>>>
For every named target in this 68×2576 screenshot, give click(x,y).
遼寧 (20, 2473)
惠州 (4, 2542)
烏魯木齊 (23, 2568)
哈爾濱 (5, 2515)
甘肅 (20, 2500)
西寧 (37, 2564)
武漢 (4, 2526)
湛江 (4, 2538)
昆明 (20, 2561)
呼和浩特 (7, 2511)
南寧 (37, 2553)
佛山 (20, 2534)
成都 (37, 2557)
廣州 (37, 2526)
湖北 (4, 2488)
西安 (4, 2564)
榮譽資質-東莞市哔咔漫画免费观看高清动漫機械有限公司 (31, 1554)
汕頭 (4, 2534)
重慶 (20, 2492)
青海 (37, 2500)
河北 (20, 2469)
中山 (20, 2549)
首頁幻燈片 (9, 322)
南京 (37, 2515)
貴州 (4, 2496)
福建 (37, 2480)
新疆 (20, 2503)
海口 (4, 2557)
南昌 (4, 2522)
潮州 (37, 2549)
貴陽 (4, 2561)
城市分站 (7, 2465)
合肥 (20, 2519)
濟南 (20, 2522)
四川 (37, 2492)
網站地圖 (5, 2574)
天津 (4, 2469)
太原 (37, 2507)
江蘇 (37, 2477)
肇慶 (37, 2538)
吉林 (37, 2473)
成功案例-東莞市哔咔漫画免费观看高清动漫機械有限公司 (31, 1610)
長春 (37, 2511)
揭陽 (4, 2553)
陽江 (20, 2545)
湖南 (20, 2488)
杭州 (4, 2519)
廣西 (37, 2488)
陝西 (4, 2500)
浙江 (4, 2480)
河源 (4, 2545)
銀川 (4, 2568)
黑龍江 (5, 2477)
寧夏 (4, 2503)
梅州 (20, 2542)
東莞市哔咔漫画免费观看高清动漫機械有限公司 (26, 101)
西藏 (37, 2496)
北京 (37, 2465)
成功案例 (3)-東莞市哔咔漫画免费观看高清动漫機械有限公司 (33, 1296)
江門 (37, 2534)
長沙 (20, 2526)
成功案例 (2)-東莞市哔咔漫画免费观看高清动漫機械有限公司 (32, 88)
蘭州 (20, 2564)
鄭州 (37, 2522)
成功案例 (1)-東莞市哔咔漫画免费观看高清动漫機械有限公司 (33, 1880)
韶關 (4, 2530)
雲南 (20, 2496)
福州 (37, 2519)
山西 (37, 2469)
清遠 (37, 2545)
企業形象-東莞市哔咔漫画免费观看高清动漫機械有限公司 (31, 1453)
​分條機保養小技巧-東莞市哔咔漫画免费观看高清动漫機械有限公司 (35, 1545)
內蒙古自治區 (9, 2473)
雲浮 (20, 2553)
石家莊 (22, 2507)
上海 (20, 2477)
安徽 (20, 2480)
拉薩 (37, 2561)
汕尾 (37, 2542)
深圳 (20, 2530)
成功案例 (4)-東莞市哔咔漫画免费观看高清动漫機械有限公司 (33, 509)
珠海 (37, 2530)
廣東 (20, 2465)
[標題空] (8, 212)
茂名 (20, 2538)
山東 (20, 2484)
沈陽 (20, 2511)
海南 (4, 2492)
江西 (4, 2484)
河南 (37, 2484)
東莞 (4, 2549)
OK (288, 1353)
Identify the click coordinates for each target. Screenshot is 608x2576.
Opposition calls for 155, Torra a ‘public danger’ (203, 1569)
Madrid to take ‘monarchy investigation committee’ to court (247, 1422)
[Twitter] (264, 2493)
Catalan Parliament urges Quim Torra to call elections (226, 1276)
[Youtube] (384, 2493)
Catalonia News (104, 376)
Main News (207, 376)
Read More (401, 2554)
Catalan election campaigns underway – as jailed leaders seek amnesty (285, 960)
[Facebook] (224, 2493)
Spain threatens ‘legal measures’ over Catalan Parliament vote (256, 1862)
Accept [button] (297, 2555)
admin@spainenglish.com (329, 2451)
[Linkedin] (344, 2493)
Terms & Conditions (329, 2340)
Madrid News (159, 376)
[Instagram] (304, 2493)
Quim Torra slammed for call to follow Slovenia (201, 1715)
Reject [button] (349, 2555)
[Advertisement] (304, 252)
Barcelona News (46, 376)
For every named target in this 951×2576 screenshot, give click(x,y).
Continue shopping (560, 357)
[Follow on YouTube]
<<<
Short problem:
Rewrite the items starting at the line containing "河南 (37, 2484)" and ending at the line containing "[Twitter] (264, 2493)", putting "Spain" in place of "Madrid" and keeping everything else the same.

Written response:
河南 (37, 2484)
東莞 (4, 2549)
OK (288, 1353)
Identify the click coordinates for each target. Screenshot is 608x2576.
Opposition calls for 155, Torra a ‘public danger’ (203, 1569)
Spain to take ‘monarchy investigation committee’ to court (247, 1422)
[Twitter] (264, 2493)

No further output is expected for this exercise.